With a sigh I sat up and threw the covers aside, grabbing a dressing down. I knew I was doing the right thing for me, but why on earth did it feel like I was going against a path which felt more right than the one I was planning to take?
I had no idea.
But ten minutes later, as I rested on the bottom of the pool, looking up at the full moon dancing in shining patterns on the surface, I felt better. To be sure, I was all but out of air, my lungs burning, but I refused the siren's call. I needed to be sure I was doing the right thing.
Still, as the spasms became stronger and my need to breathe became more urgent by the momemt, I felt more and more certain that going my own way possibly wasn't the right thing to do.
More spasms wracked me, and with a start, I realised I'd stayed under for far too long. My urge to breathe was now almost impossible to ignore, my diaphragm contracting painfully, my lungs burning. I kicked for the surface, the pain almost bending me over. I felt true fear as I raced my body's need to breathe, but I pushed on, a hand over my nose and mouth to try and stop any last air from escaping. My lungs were on fire, the pain and pressure causing me to see stars, but just as I took that first fatal breath, I broke the surface moments later, gasping as I held onto the side, my head spinning as I spat out the water I'd inhaled in that last desperate push to reach the surface.
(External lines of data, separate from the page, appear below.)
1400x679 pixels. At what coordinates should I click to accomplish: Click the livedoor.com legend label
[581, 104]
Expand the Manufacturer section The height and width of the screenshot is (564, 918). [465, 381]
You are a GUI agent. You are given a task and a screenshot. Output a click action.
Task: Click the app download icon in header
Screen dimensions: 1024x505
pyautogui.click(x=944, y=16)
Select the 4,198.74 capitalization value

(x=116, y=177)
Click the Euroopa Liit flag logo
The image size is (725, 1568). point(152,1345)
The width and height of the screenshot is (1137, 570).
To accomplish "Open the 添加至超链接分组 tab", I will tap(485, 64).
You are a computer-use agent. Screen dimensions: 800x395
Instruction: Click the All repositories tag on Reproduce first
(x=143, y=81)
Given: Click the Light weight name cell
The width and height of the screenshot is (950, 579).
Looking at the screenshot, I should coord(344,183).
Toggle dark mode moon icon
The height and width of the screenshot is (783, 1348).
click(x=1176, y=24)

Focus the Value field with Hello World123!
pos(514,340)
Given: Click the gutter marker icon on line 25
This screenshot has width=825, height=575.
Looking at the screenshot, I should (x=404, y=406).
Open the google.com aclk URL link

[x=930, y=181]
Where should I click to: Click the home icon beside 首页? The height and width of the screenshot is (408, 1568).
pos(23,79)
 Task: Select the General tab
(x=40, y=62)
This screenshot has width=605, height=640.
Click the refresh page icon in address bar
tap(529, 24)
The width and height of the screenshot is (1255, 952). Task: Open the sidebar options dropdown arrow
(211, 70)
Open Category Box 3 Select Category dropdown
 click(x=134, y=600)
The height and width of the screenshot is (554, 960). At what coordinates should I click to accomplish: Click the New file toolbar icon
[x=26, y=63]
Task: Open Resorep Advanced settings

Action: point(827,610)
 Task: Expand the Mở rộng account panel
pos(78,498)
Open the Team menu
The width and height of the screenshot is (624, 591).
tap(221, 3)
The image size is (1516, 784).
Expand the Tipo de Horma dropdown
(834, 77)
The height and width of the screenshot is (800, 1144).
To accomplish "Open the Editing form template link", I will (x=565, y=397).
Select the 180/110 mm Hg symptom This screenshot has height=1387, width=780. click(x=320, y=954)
Once I'd got my breath back, I pulled myself out and walked on shaking legs to the banana lounge, grabbing the towel and drying myself, still trembling as I recalled that very near brush with drowning. And yet, now that the peril was over, I realised that my chosen path was not the right one to take. My near-drowming had left me with not only a greater appreciation of life, but it had also made me realise it was okay to do something for myself.
My mind made up, I wrapped my dressing gown around myself and left the pool house. Overhead, the full moon shone brightly, and I breathed in deeply. My heart now truly felt at peace, and as I made my way back to the house, I knew I was going to sleep better now that I'd properly made up my mind about the path I was going to take.